By Sarah Watson
[email protected]
“Horns HOT. Measures 26-34, horns UP.”
The members of the Hawkeye Marching Band hear instructions such as this every week while practicing for their Saturday halftime shows in Kinnick Stadium. In addition to learning the music, for each show, the band learns a new “drill,” or maps of where each band member needs to stand to create an image or design when looking at it from above.
At the Oct. 7 Homecoming Game against Illinois, the band closed its Beatles-theme halftime show with a nod to the University of Iowa Stead Family Children’s Hospital using the drill.
This fall, football fans after the first quarter started to wave to the children watching the Hawkeye football team from the top floor of the Children’s Hospital.
The 250-member band joined the movement, forming a giant hand and marching back and forth to give the appearance of waving at the kids on the 12th-floor observation deck.
RELATED: Doing the Iowa wave
UI music student Tim Gray designed the drill especially for the Homecoming show. Gray, 44, has created drills for high schools, colleges, and professional marching bands for nearly 25 years, and he is now a judge for Drum Corps International while he pursues a degree in music education.
Gray worked with the band for two weeks leading up to the game, teaching band members the formations and directing the music for the Beatles-theme show. The band made formations of iconic symbols of ’60s pop culture including a heart, rainbow, peace sign Volkswagen bus, and ending with what Gray called a “wow-factor” — the waving hand.
“Keeping the lines of the fingers was the hardest part,” he said. “The people on the ends go a long way, and the people in the middle don’t go very far. All of a sudden, I have to tell people you have to take even-sized steps — everybody — for the hand to work.”
The band usually learns around 20 to 30 pages of drills for each show, band Director Kevin Kastens said. Each page shows the design and instructions on how to move from formation to formation. Eventually, the band practices how to move between formations on different pages.

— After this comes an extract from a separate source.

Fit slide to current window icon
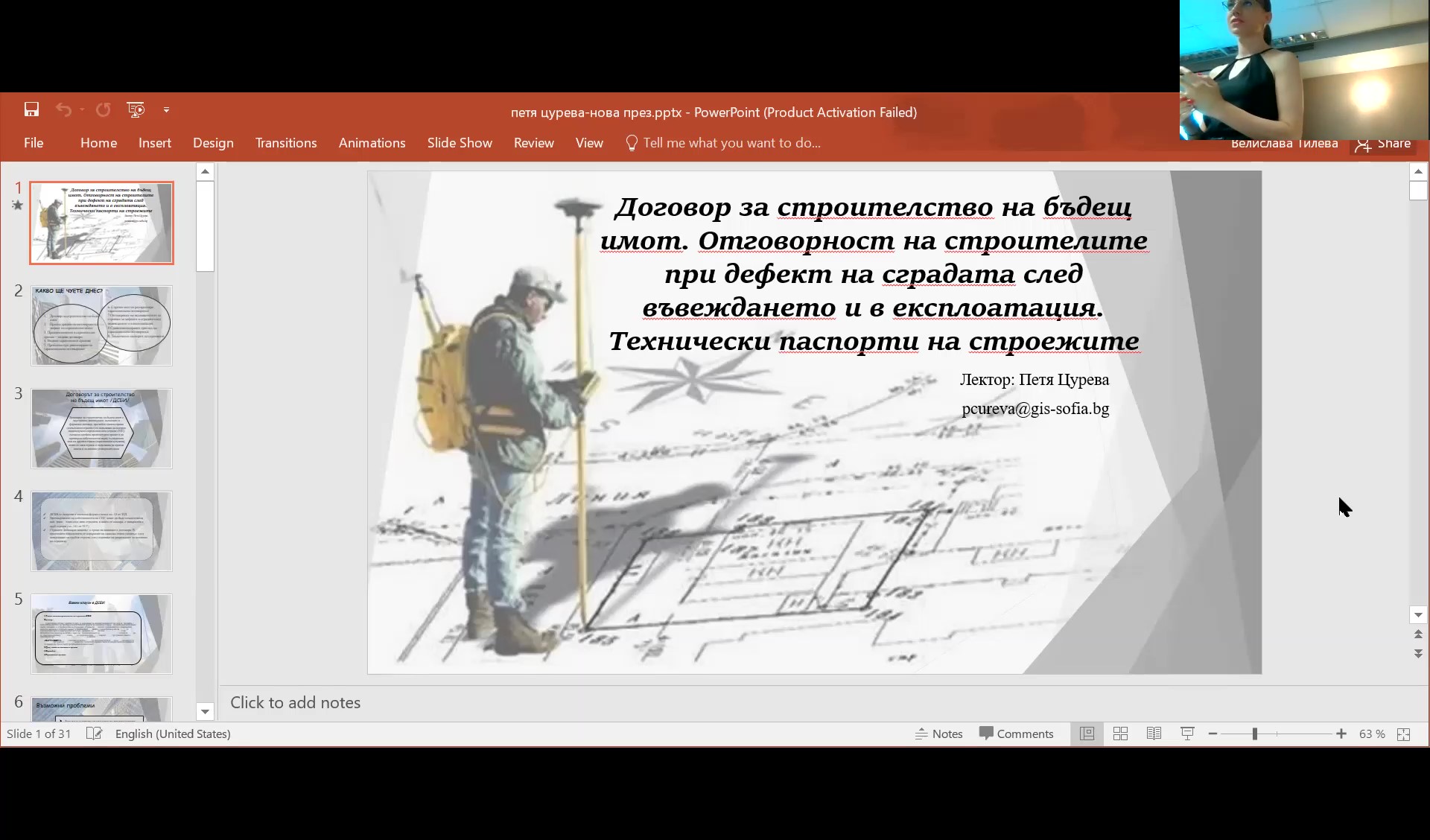Viewport: 1430px width, 840px height. click(x=1404, y=734)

“It’s a very methodical process,” Kastens wrote in an email to The Daily Iowan. “The band learns the drill and music separately at the start, then we begin to combine the two elements.”
As the band members learn the formations and music at practices, leaders will yell “Horns HOT,” meaning the band should both play and march, or “Horns COLD,” signaling to the band to march silently.
For two piccolo-section leaders, Rebecca Peterson and Alyson Krapfl, in their third and fifth years, learning to march the hand was one of the most difficult maneuvers they can remember.
“It’s just hard because you have to keep in line with the people behind you as well as in front of you, and obviously, you can’t look behind you while you’re trying to play forward,” Krapfl said. “Anything that is a shape is challenging just because the audience is going to notice it’s supposed to be a shape, so if somebody’s wrong, everyone’s going to know that you’re wrong.”